There should only be 1 item in the dictionary? Or a duplicate key error at the very least.

dschuermans avatar Jan 25 '22 13:01 dschuermans

Luckily, my fix doesn't seem to break stuff (found this test in #541)

var length = new Length(1.0, (LengthUnit)2);
var area = new Area(1.0, (AreaUnit)2);

Assert.AreNotEqual(length, area);
Assert.AreNotEqual(length.GetHashCode(), area.GetHashCode());
Assert.AreNotEqual(length.GetUnitsNetHashCode(), area.GetUnitsNetHashCode());

dschuermans avatar Jan 25 '22 15:01 dschuermans

@angularsen or @tmilnthorp any thoughts?

dschuermans avatar Jan 27 '22 13:01 dschuermans

Hi, will try to respond soon, need to digest it all first

angularsen avatar Jan 27 '22 18:01 angularsen

This is a big can of worms.

I probably can't summarize it very well, it's been a long time, but I believe it goes something like this:

Current state

Equals(a, b) converts b to the unit of a and then compares their double/decimal values exactly.

This often bites people in the ass due to subtle rounding errors. Also, it is not apparent to the consumer that some quantities use decimal and others use double as the internal value representation. Many folks are not even familiar with rounding errors in floating-point arithmetic.
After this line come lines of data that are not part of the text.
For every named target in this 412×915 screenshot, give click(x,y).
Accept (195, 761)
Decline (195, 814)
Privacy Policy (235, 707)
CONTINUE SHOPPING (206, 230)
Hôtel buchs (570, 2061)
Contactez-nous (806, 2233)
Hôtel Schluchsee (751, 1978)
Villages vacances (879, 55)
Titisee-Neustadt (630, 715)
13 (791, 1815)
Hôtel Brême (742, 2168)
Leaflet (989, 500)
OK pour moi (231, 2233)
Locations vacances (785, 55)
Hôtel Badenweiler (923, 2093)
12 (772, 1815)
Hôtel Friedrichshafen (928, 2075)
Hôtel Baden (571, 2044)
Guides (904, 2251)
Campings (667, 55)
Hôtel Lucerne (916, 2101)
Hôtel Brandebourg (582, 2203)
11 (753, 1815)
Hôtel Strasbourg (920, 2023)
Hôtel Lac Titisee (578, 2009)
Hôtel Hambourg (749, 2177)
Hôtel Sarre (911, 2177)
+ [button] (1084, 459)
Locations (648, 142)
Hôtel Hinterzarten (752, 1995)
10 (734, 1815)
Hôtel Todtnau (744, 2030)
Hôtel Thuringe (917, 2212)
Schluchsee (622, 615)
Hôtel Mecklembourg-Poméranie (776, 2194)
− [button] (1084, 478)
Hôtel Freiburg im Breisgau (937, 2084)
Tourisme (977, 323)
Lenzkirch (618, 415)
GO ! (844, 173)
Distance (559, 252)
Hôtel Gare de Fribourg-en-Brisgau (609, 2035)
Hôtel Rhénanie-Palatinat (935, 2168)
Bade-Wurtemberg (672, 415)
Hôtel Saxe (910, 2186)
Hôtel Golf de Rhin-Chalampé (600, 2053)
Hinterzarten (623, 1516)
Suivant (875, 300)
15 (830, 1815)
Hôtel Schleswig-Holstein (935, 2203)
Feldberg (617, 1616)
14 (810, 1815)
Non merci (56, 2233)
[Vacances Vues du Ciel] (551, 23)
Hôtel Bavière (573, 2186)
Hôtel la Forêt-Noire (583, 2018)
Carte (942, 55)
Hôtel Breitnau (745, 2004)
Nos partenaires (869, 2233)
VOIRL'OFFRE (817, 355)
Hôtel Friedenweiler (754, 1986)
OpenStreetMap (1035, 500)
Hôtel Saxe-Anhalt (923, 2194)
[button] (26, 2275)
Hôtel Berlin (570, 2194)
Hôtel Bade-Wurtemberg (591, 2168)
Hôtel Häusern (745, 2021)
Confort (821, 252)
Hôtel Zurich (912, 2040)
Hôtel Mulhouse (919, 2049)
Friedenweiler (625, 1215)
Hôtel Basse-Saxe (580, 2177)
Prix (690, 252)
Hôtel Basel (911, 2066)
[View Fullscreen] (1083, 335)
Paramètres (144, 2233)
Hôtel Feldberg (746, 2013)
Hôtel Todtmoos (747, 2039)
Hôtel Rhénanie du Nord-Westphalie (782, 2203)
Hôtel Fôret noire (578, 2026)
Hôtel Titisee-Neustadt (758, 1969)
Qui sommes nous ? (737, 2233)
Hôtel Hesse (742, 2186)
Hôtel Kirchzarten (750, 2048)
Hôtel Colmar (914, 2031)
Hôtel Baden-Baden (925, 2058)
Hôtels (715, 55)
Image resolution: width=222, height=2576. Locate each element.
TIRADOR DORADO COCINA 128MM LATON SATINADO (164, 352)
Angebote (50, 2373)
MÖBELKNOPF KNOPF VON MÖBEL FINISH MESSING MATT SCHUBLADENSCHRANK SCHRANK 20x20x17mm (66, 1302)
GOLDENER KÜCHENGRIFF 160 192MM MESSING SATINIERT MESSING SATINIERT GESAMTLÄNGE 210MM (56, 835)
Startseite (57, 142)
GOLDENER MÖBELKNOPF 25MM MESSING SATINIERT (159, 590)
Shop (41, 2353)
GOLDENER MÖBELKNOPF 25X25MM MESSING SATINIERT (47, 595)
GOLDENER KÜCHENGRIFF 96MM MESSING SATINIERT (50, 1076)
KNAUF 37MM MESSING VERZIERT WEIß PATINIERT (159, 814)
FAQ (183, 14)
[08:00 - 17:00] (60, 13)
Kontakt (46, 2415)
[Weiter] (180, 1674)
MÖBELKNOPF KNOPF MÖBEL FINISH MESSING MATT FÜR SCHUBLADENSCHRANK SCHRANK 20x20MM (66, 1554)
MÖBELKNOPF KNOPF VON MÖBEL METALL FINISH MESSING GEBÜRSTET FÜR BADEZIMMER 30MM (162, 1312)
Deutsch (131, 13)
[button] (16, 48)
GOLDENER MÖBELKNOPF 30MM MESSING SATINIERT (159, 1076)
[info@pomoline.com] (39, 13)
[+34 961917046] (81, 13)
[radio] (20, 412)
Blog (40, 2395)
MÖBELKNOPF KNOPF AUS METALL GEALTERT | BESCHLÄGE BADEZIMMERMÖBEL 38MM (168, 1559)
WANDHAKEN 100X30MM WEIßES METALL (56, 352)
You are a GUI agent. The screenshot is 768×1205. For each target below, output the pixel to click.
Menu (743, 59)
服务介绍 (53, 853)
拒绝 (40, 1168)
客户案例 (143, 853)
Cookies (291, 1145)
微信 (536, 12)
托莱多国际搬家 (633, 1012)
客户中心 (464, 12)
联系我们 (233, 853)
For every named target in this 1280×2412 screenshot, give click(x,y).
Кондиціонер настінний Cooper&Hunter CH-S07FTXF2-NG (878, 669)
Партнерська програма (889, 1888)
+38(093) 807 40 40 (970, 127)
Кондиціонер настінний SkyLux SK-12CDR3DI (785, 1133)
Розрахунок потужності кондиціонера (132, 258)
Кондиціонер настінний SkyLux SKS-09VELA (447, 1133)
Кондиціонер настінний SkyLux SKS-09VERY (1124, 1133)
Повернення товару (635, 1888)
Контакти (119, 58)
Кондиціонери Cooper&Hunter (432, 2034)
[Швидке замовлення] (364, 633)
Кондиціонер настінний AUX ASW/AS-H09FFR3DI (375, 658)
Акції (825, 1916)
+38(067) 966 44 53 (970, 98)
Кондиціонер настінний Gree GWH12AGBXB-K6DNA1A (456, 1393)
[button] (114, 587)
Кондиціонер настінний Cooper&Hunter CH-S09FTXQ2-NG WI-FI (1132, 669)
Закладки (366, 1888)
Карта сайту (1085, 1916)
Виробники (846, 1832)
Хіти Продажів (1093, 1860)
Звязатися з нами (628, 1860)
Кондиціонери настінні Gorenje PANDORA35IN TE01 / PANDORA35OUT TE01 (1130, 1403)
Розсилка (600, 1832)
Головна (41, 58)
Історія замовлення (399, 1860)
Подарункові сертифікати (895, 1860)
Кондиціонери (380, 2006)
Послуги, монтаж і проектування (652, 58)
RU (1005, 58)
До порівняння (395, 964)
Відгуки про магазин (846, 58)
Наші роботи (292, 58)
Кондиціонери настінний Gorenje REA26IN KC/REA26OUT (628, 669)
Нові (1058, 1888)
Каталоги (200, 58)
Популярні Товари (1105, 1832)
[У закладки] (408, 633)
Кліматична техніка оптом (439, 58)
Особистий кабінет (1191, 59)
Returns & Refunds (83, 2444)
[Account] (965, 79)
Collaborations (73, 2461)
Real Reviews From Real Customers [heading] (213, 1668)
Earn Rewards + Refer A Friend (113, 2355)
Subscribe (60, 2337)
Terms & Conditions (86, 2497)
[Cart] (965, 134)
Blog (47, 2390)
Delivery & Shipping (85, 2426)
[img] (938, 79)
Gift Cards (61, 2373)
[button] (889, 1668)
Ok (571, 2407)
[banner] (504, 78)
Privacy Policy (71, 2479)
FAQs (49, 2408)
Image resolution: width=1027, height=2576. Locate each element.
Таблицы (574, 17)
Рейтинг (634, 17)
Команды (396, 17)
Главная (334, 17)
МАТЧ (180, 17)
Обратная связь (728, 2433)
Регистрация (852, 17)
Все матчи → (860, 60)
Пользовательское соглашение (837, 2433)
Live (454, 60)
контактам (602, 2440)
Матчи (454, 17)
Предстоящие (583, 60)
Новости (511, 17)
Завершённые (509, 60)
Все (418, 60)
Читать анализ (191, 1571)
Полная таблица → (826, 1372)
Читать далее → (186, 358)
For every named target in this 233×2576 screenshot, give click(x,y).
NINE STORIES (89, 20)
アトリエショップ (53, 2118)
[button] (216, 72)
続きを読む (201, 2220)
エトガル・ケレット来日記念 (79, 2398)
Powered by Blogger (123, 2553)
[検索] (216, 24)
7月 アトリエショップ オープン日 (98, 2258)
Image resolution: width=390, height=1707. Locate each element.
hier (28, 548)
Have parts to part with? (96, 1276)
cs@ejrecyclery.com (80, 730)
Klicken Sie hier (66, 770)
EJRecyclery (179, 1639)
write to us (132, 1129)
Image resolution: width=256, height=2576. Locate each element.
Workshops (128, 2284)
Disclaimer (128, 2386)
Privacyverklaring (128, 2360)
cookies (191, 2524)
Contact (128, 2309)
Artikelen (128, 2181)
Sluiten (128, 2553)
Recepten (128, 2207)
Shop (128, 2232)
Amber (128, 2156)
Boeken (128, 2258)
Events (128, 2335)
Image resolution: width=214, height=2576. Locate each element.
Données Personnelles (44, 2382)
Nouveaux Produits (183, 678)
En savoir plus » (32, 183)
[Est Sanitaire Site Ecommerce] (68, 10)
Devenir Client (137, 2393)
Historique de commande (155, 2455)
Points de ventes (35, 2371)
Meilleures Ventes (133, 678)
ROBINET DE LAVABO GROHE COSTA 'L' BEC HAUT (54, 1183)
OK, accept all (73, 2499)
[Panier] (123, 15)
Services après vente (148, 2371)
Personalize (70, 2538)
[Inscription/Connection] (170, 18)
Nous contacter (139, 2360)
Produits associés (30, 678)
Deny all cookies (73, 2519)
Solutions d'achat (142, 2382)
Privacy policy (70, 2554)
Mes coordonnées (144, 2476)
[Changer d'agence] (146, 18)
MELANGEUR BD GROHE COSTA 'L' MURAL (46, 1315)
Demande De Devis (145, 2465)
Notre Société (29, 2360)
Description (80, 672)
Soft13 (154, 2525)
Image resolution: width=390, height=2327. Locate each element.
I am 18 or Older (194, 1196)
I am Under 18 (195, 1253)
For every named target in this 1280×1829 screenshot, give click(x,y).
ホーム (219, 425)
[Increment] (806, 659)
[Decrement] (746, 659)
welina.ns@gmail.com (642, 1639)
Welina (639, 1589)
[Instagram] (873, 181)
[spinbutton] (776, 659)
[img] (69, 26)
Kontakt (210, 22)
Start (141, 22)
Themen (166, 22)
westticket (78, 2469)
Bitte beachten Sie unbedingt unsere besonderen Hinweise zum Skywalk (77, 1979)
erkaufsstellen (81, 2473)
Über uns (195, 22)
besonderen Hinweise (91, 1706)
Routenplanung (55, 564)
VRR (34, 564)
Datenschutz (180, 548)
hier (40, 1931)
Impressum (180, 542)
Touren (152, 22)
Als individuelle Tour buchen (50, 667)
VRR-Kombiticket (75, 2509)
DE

After much back and forth we just haven't been able to agree on a way to implement it that feels correct and intuitive.

3 solutions

Two of these are discussed in #717 and #838, the PR that got closest to addressing this before it lost its momentum.

1 Strict equality

Let Equals/GetHashCode be based on new { QuantityName, Value, Unit }.

If the value + unit doesn't match exactly, they are not equal. Simple, arguably correct, will 100% piss off consumers trying to equate 100 cm to 1 meter.

Unintuitively, these are also not equal: Length.Zero and Length.FromCentimeters(0)

2 Rounded equality

Perform some rounding to mitigate most rounding errors in practice. Similar to the current implementation, Equals(a, b) converts b to the unit of a, but performs rounding before comparing their double/decimal values.

However, let's say we agree on rounding to integers just to make a point.

  • Equals({0.8 m}, {0.9 m}) => Equals({1 m}, {1 m}) == true with equal hash codes. Easy.
  • Equals({0.5 m}, {0.51 m}) => Equals({0 m}, {1 m}) == false. Unintuitive edge-case, but correct.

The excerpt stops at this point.